• [Task]:
Restate all the data exactly, so that each line is the same as before.

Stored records
☆ ☆ ☆

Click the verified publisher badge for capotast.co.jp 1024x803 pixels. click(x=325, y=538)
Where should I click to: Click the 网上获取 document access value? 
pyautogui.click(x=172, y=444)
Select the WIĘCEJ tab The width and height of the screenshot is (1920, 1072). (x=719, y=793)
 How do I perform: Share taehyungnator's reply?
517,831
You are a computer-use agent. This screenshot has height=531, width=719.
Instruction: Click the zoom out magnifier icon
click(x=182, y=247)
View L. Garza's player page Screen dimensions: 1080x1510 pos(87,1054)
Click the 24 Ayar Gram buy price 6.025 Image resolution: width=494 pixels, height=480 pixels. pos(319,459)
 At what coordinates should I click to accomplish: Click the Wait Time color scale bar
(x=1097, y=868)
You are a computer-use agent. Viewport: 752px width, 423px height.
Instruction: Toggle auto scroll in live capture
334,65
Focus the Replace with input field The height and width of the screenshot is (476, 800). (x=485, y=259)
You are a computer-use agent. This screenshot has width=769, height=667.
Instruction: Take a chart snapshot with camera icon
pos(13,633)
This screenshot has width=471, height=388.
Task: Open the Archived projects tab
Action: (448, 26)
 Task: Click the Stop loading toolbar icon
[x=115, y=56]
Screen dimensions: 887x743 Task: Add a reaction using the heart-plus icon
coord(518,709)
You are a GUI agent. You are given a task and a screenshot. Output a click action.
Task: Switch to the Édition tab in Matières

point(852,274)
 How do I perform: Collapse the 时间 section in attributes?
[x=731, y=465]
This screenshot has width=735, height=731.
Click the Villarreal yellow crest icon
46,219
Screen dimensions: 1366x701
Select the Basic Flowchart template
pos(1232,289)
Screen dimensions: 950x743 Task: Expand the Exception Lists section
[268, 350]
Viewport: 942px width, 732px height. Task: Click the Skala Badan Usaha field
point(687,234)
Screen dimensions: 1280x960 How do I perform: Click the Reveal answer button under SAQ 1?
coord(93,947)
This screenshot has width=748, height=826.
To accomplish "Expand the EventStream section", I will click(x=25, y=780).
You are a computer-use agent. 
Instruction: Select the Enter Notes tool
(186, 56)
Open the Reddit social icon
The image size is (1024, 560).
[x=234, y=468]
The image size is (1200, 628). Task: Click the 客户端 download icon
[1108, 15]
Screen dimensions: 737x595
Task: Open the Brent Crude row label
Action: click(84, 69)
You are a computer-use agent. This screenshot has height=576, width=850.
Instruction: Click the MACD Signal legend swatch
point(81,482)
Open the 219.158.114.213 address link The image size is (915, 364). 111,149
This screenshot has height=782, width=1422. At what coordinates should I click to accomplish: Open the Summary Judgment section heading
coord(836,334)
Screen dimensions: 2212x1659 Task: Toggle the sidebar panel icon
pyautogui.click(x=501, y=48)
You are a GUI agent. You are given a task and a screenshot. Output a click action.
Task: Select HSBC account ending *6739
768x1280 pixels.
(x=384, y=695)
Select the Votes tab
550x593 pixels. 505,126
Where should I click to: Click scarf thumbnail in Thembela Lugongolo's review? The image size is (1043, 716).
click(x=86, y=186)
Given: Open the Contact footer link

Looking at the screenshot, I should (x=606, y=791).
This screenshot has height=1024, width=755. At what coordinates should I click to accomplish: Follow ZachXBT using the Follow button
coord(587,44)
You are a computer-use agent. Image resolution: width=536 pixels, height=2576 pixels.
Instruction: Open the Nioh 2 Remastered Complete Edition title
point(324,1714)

☆ ☆ ☆

• [The answer]:
Click the verified publisher badge for capotast.co.jp 1024x803 pixels. click(x=325, y=538)
Where should I click to: Click the 网上获取 document access value? 
pyautogui.click(x=172, y=444)
Select the WIĘCEJ tab The width and height of the screenshot is (1920, 1072). (x=719, y=793)
 How do I perform: Share taehyungnator's reply?
517,831
You are a computer-use agent. This screenshot has height=531, width=719.
Instruction: Click the zoom out magnifier icon
click(x=182, y=247)
View L. Garza's player page Screen dimensions: 1080x1510 pos(87,1054)
Click the 24 Ayar Gram buy price 6.025 Image resolution: width=494 pixels, height=480 pixels. pos(319,459)
 At what coordinates should I click to accomplish: Click the Wait Time color scale bar
(x=1097, y=868)
You are a computer-use agent. Viewport: 752px width, 423px height.
Instruction: Toggle auto scroll in live capture
334,65
Focus the Replace with input field The height and width of the screenshot is (476, 800). (x=485, y=259)
You are a computer-use agent. This screenshot has width=769, height=667.
Instruction: Take a chart snapshot with camera icon
pos(13,633)
This screenshot has width=471, height=388.
Task: Open the Archived projects tab
Action: (448, 26)
 Task: Click the Stop loading toolbar icon
[x=115, y=56]
Screen dimensions: 887x743 Task: Add a reaction using the heart-plus icon
coord(518,709)
You are a GUI agent. You are given a task and a screenshot. Output a click action.
Task: Switch to the Édition tab in Matières

point(852,274)
 How do I perform: Collapse the 时间 section in attributes?
[x=731, y=465]
This screenshot has width=735, height=731.
Click the Villarreal yellow crest icon
46,219
Screen dimensions: 1366x701
Select the Basic Flowchart template
pos(1232,289)
Screen dimensions: 950x743 Task: Expand the Exception Lists section
[268, 350]
Viewport: 942px width, 732px height. Task: Click the Skala Badan Usaha field
point(687,234)
Screen dimensions: 1280x960 How do I perform: Click the Reveal answer button under SAQ 1?
coord(93,947)
This screenshot has width=748, height=826.
To accomplish "Expand the EventStream section", I will click(x=25, y=780).
You are a computer-use agent. 
Instruction: Select the Enter Notes tool
(186, 56)
Open the Reddit social icon
The image size is (1024, 560).
[x=234, y=468]
The image size is (1200, 628). Task: Click the 客户端 download icon
[1108, 15]
Screen dimensions: 737x595
Task: Open the Brent Crude row label
Action: click(84, 69)
You are a computer-use agent. This screenshot has height=576, width=850.
Instruction: Click the MACD Signal legend swatch
point(81,482)
Open the 219.158.114.213 address link The image size is (915, 364). 111,149
This screenshot has height=782, width=1422. At what coordinates should I click to accomplish: Open the Summary Judgment section heading
coord(836,334)
Screen dimensions: 2212x1659 Task: Toggle the sidebar panel icon
pyautogui.click(x=501, y=48)
You are a GUI agent. You are given a task and a screenshot. Output a click action.
Task: Select HSBC account ending *6739
768x1280 pixels.
(x=384, y=695)
Select the Votes tab
550x593 pixels. 505,126
Where should I click to: Click scarf thumbnail in Thembela Lugongolo's review? The image size is (1043, 716).
click(x=86, y=186)
Given: Open the Contact footer link

Looking at the screenshot, I should (x=606, y=791).
This screenshot has height=1024, width=755. At what coordinates should I click to accomplish: Follow ZachXBT using the Follow button
coord(587,44)
You are a computer-use agent. Image resolution: width=536 pixels, height=2576 pixels.
Instruction: Open the Nioh 2 Remastered Complete Edition title
point(324,1714)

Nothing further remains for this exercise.